Activity
Determine how many lines in the records hold the word "will". Return the number alone.

Raw data
--

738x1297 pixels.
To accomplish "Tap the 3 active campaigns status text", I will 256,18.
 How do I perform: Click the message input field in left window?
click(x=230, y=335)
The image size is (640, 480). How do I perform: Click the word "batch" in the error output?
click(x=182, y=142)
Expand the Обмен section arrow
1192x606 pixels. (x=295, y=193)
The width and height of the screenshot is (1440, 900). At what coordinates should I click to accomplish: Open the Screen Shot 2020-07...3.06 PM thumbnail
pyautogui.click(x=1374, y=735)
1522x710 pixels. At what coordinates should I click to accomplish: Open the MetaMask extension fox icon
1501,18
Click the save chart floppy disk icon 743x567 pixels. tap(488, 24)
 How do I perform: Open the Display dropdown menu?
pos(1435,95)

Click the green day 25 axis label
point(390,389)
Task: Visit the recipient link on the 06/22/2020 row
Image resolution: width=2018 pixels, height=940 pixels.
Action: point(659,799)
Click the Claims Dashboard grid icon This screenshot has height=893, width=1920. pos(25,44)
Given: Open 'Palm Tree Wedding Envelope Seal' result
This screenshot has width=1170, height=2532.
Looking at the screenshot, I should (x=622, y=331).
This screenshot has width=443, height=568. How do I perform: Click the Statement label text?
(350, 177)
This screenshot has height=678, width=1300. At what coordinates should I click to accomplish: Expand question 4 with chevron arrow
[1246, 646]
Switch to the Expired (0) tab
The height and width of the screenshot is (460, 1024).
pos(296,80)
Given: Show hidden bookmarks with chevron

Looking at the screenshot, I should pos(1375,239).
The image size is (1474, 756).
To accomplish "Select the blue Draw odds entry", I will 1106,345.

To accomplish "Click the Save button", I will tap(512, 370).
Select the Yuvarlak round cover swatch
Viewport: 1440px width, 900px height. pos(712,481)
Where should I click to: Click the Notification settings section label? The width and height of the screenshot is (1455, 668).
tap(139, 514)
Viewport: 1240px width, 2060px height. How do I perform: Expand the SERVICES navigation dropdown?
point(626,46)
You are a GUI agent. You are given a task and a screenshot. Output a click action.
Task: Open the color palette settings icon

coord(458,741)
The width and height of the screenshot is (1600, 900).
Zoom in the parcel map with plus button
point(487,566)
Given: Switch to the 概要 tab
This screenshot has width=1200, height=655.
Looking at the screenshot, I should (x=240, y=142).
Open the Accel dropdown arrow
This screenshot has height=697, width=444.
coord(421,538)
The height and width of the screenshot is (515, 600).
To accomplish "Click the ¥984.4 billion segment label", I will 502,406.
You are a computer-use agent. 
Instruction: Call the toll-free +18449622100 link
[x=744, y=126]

--

Solution for this task
4